Ingrid Lyne was last seen by her neighbors getting the mail from her mailbox in Renton on April 8. The next day John Charlton updated his Facebook page to say that he had begun studying at “All OF Them.”
He describes himself as being “Self-employed.” When he updated his page to say he was self-employed, Charlton also wrote, “Two steps from the bottom and rising!!!!!!”
On his Plenty of Fish page, Charlton answered the “Profession” question by saying “Student/Aquatics.”
The Seattle Times reports that prior to his arrest, Lyne’s friends were posting photos of Charlton on Facebook after she went missing.
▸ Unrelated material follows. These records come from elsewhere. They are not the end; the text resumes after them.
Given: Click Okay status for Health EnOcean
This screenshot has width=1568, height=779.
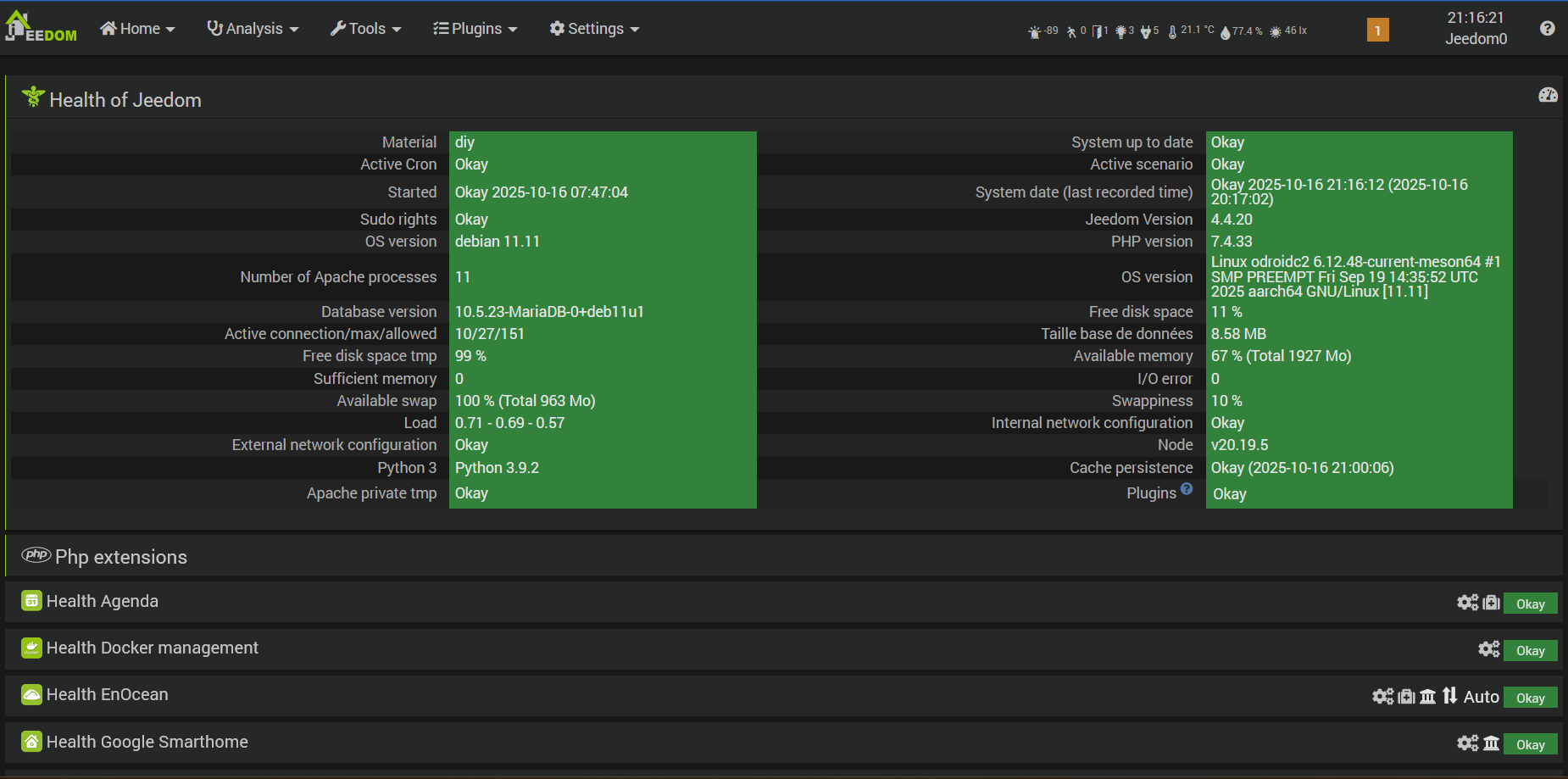Looking at the screenshot, I should (x=1530, y=698).
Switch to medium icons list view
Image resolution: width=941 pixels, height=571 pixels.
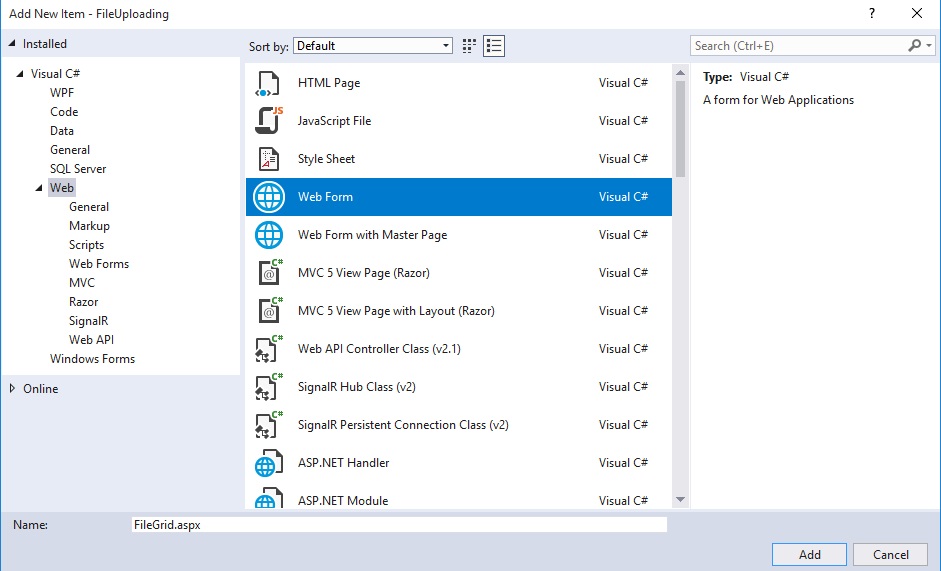494,46
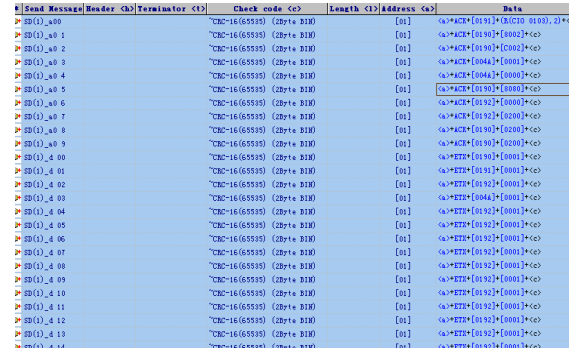Click the message icon for SD(1)_a0 5
The image size is (585, 360).
coord(18,90)
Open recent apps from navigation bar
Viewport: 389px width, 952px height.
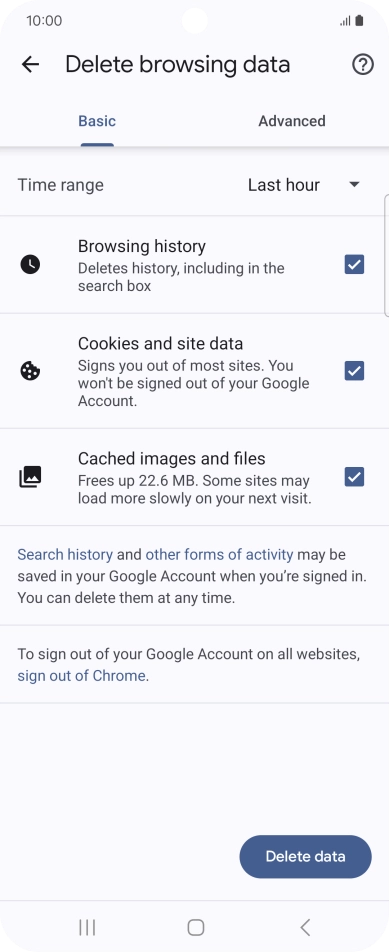87,927
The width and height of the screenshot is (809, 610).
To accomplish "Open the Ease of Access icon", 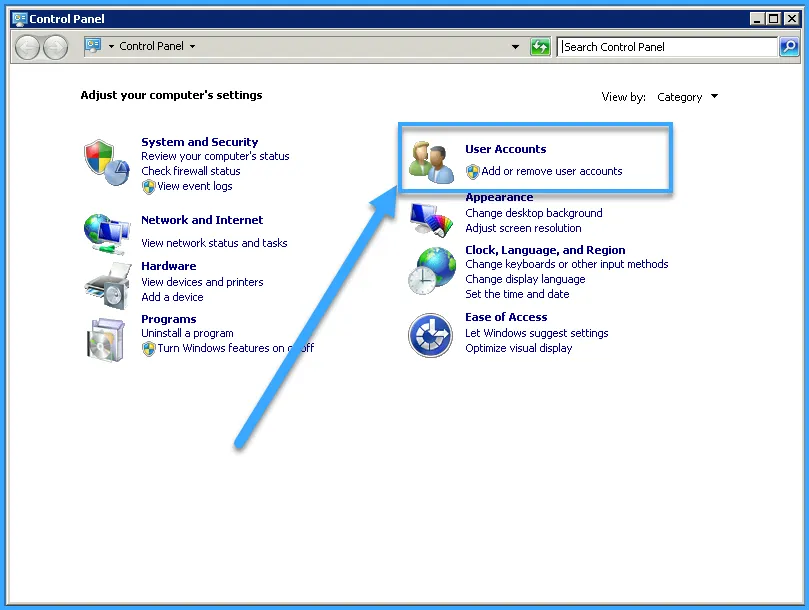I will point(431,335).
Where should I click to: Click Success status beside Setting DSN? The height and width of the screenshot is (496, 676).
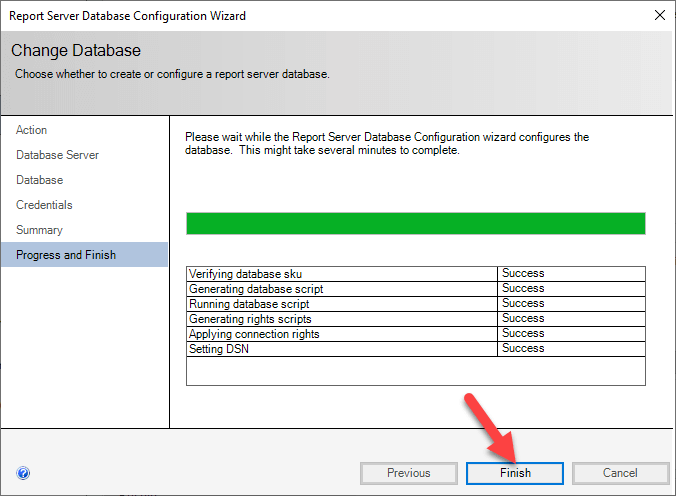523,349
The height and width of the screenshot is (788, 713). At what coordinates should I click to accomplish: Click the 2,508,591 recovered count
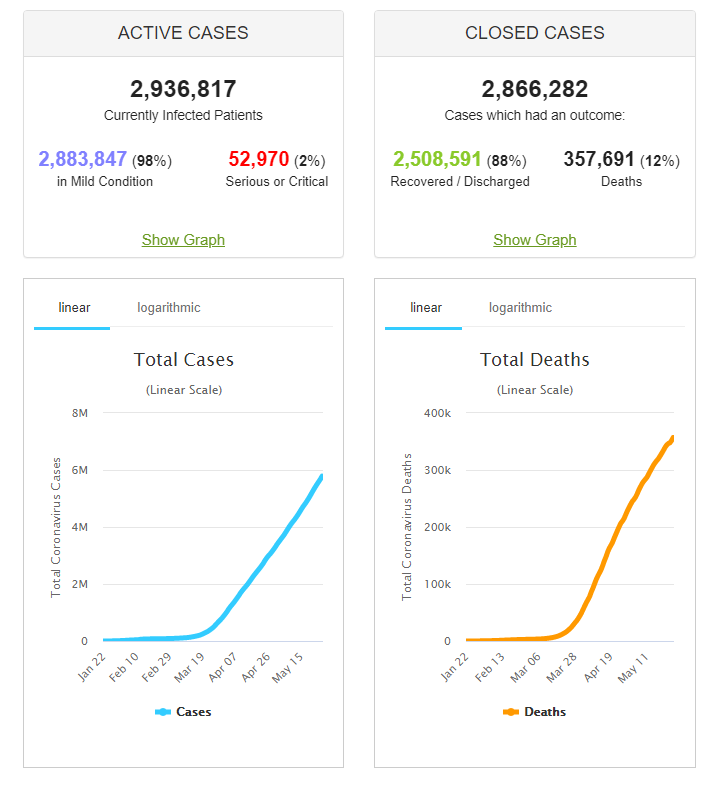coord(437,159)
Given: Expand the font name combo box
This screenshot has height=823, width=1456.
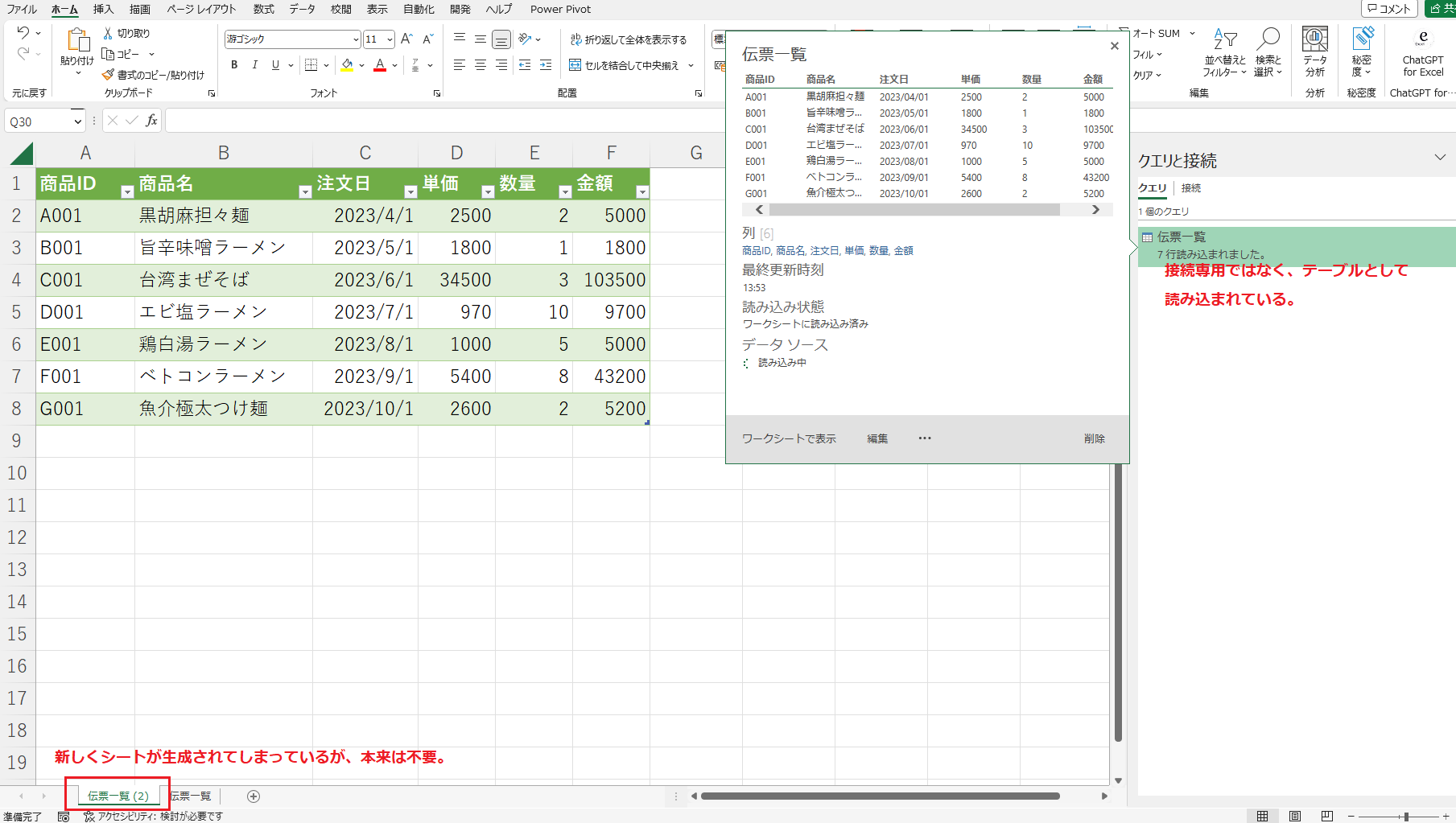Looking at the screenshot, I should click(x=356, y=39).
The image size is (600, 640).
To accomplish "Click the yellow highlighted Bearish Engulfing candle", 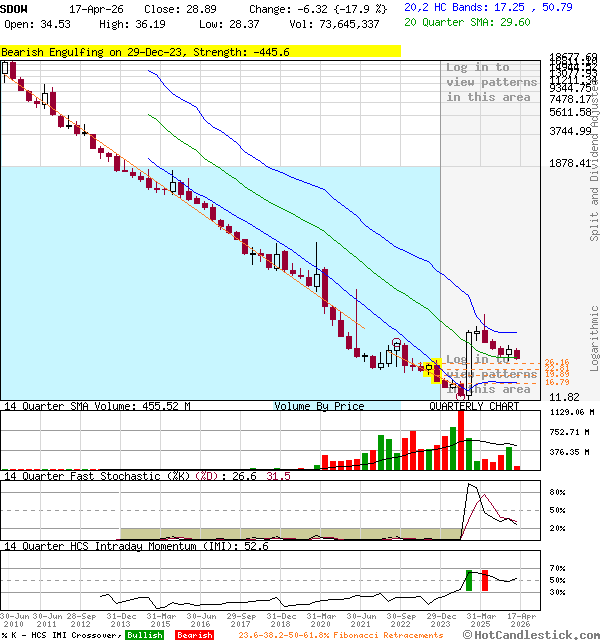I will point(436,371).
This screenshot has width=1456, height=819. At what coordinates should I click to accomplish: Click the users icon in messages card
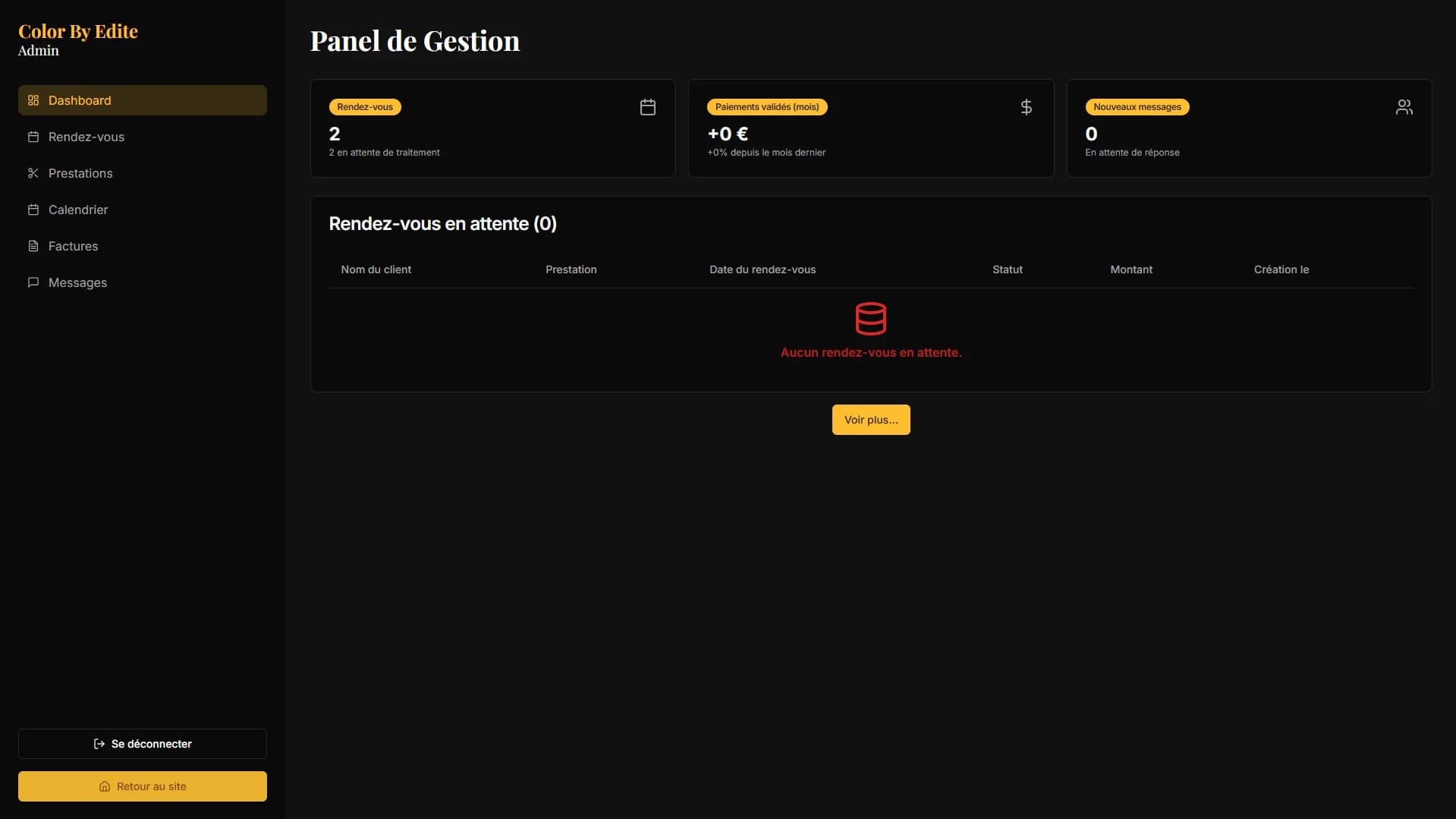tap(1404, 107)
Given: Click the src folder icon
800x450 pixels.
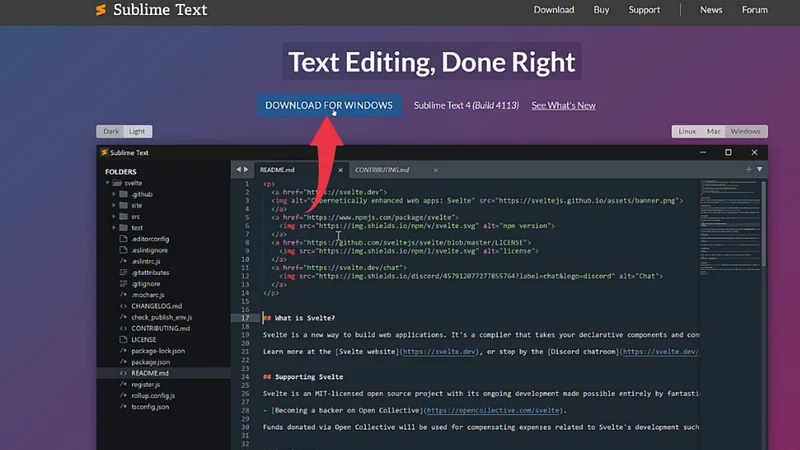Looking at the screenshot, I should pos(124,216).
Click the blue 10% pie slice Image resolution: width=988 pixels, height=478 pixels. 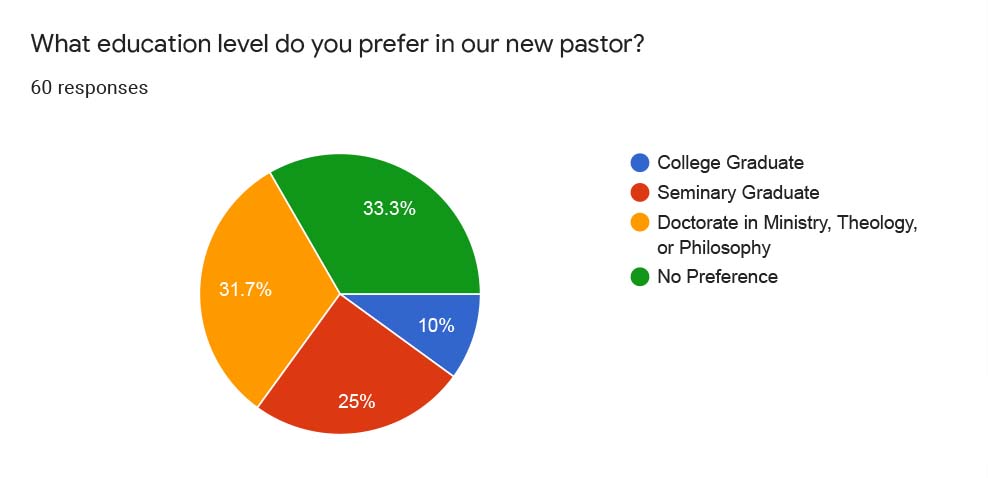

5. Lyne Was a Mother to 3 Daughters & Had Been Divorced Since 2014
Lyne was a nurse at the Swedish Medical Center and a mother of three daughters, according to her Facebook page. She had been divorced from her engineer ex-husband, Phillip Lyne, since 2014.
In a statement, which was first reported by KING5 anchor Lori Matsukawa, Lyne’s family said:
Our hearts are broken and can never be fully mended. While devastated, (her daughters) have been amazingly resilient. We couldn’t be more proud of how they (her daughters) have handled what will be the worst news of their young lives.
You can read the full statement here:
One of her neighbors, Edward Franceschina, told the Seattle Times about the last time he saw Lyne:
We all see each other and know each other and keep an eye out for each other. It was just an ordinary day. She said hi and I said hi back, just like any other day.
He added that Lyne had lived in the area for about 13 years. While another neighbor, Robert Croner, told KIRO about how he felt when he heard the news saying, “I almost got sick, I mean. I just talked to her. She was a nice lady with great kids.”
Since 2014, death penalty cases have been suspended in Washington State. A 2014 USA Today feature said that Governor Jay Inslee made the ruling after finding several problems with the way capital punishment was being carried out in the state. There are nine men on death row in Washington. The state has not executed anybody since 2001, reports the New York Times.